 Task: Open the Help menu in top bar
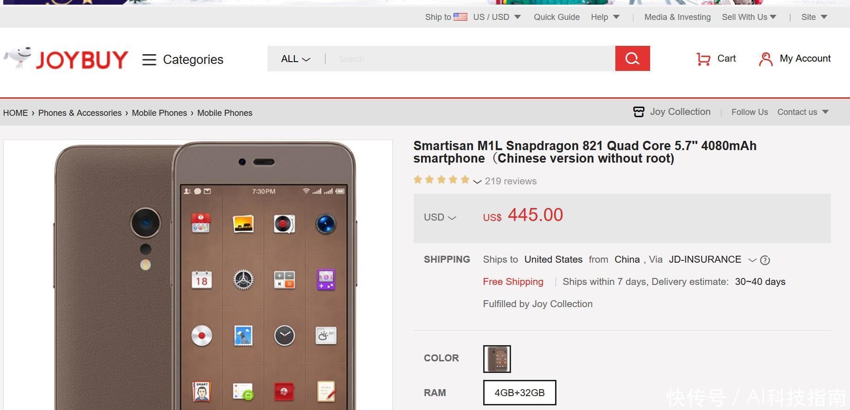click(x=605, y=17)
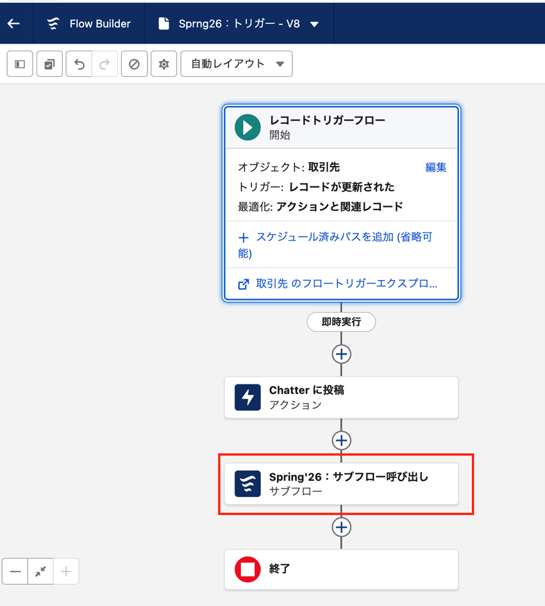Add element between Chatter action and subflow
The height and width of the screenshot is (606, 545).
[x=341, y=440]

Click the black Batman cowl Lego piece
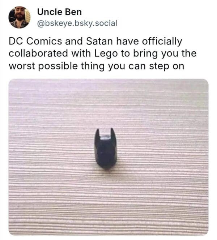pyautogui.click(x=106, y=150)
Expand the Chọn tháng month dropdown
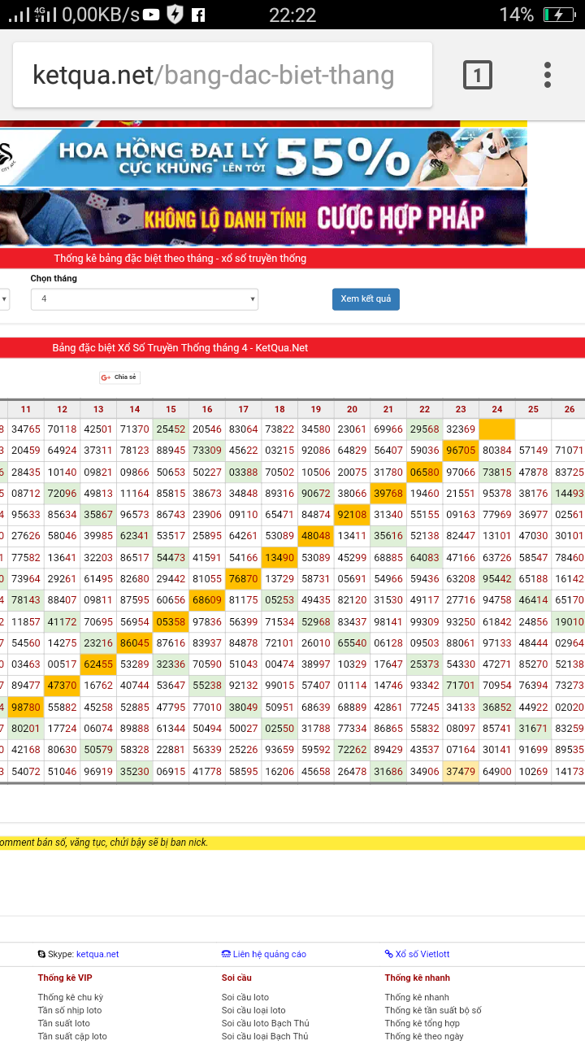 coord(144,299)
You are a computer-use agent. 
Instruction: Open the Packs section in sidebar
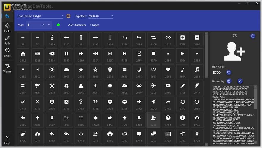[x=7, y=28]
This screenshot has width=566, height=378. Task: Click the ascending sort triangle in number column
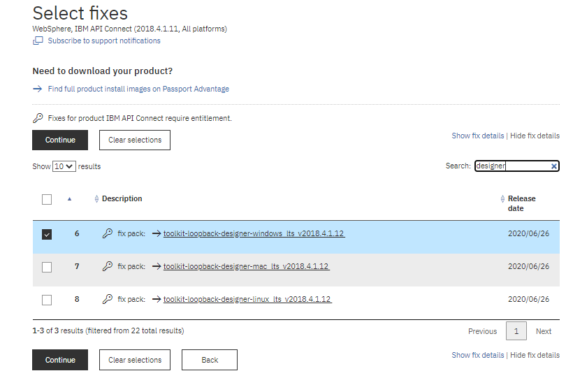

EXERCISE PROMPT
Would you output, word for word, only the lines running from the line with "Click the black Batman cowl Lego piece" to the end of the listing above, both ends included, with no pictures?

ANSWER BELOW
Click the black Batman cowl Lego piece
pyautogui.click(x=106, y=150)
Expand the Chọn tháng month dropdown
 coord(144,299)
You are a computer-use agent. 
Instruction: Open the Packs section in sidebar
[x=7, y=28]
This screenshot has width=566, height=378. Task: Click the ascending sort triangle in number column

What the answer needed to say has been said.